Она этого заслуживает. Восторгов. Аплодисментов даже. Но своей женщине я такого не позволю. Никогда. Только наоборот и никак иначе. Защищает мужчина, это его долг. Святой и священный.
Спускаются они медленно. Хэнк ещё недостаточно уверенно себя чувствует на ногах, а Лил даже дышит ему в такт, смиряя природную живость.
Жаркое или что-то там, в кастрюле, остывает и пахнет все слабее. Надо будет снова подогревать, наверное. Когда проголодаюсь.
Драные занавески вздрагивают от прикосновений ветра, то закрывая пыльной вуалью происходящее на улице, то снова выставляя на обозрение.
— Вот так лучшие женщины и уходят. С лучшими друзьями.
Фелипе стоит, прислонившись к стене. С очередной бутылью в руке, конечно. Только почему-то не торопится пить, а задумчиво смотрит в ту же сторону, что и я.
— Ты уж извини, я тут… Да и глухой услышал бы, что уж говорить.
Это точно. Мы же не понижали голос, особенно ближе к финалу разговора.
— И второй раз извини. Ты ведь остаешься, а я этому рад.
Вышли на улицу. Остановились. Кажется, Хэнк оглянулся. На дом. На кухонное окно.
— А ещё знай, на всякий случай… Как решишь, так тому и быть. Указывать не стану. Вот посоветовать могу. Если понадобится.

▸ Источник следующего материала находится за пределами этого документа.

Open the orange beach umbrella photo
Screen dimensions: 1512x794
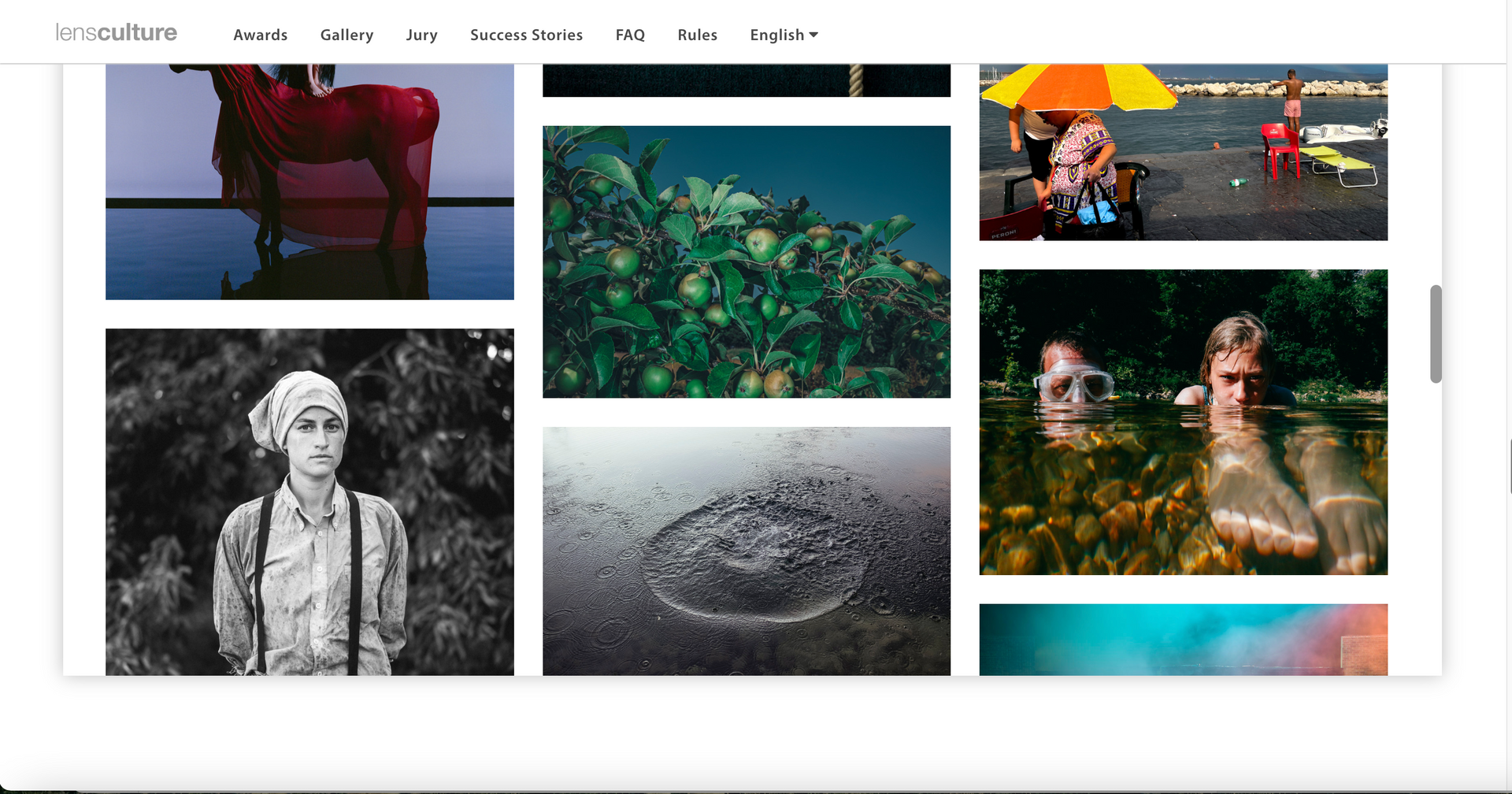pos(1183,150)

Уходят. И я знаю, что через шаг Лил и Хэнк придвинутся друг к другу чуть ближе. Через два её ладошка робко ткнется в его пальцы. Через три…
Я вижу, что будет с ними. И я могу сделать так, чтобы ничего этого никогда не произошло.
— Хотя, пожалуй, первый совет дам сразу, безо всяких вопросов.
— Какой?
— Забудь.
— О чем?
— О том, что сейчас с вами всеми было. Дело молодое, глупое. Жалеть ещё будете.
— А вдруг не будем?
— Тогда и вовсе запоминать незачем!
Если учесть, что память порой приносит больше проблем, чем беспамятство… Пожалуй.
На улице пусто. Ни души. Вот оно, настоящее. Чистый лист.
Все заново?
Нет, потому что жизнь — история с продолжением. И никак иначе.